We have always emphasized that one of the central goals of attorney discipline is to maintain public confidence in the bar and in the professionalism of its members. We have not enacted a blanket ban on targeted direct-mail solicitation. We believe, however, that the proscription of RPC 7.3(b)(1) against such direct solicitation of clients who are vulnerable and probably not able to make a reasoned judgment on their behalf surely embraces the hours and days after such a tragic disaster occurs or, as here, after the loss becomes known. Members of the plaintiffs' bar candidly admit that people are particularly vulnerable at such times. They criticize the controversial "Alpert letter" that survivors often receive from airlines on the basis that "the letter takes advantage of families when they are emotionally weak and vulnerable and attempts to get them to settle for less money than they might recover after filing a law suit." Roth, supra, 2 Geo. J. Legal Ethics at 976-77. (The "Alpert letter" is an inverse form of solicitation used by an airline's insurer that is designed to dissuade survivors and the families of victims of mass disaster from filing lawsuits or hiring an attorney on a contingent-fee basis. Id. at 975-76.)

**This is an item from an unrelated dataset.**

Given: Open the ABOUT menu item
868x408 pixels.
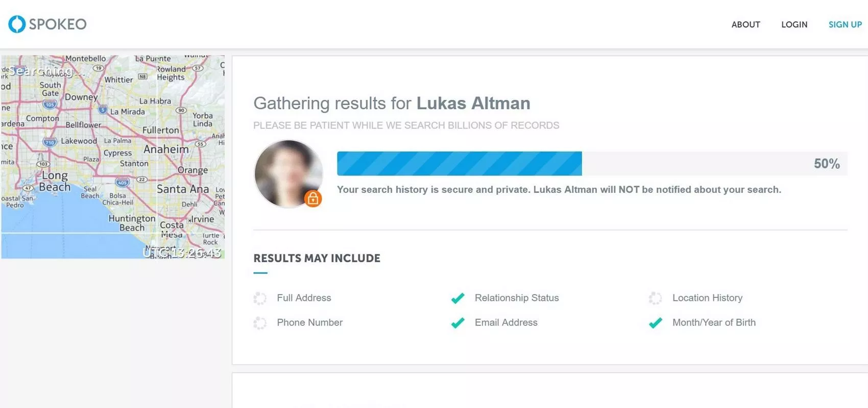Looking at the screenshot, I should point(745,24).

The DRB reasoned that respondent could not be held to have violated RPC 7.3(b)(1) because no proof existed that the respondent actually knew that the Lowenstein family would be unable to make a reasoned judgment about retaining counsel. We disagree. The standard that we attach to this Rule of Professional Conduct is an objective one. We believe that an ordinarily prudent attorney would recognize that within the hours and days following a tragic disaster, families would be particularly weak and vulnerable. Indeed, experience confirms such objective expectations. A mother, faced with attorney solicitation shortly after her daughter's death in a car crash, reacted: "give me some time — I am still grieving." Allessandra Stanley, Bronx Crash, Then Contest of Lawyers, N.Y. Times, June 17, 1991, at B1. That some recipients might not be offended by such a letter does not rebut the generality of experience that the intrusive nature of such solicitation compounds the suffering of victims or their families. Similarly, an objective standard relieves lawyers of the burden of ascertaining whether prospective clients might be unduly sensitive. Whatever doubts may exist about the outer limits embraced by RPC 7.3(b)(1), any reasonable lawyer would conclude that an obsequious letter of solicitation delivered the day after a death notice would reach people when they "could not exercise reasonable judgment in employing a lawyer * * *." RPC 7.3(b)(1). Although respondent proffered that he delayed mailing his letter so that "it wouldn't be tasteless," he admitted that he did not know at the time that he mailed the letter whether Alexander's body had yet been identified.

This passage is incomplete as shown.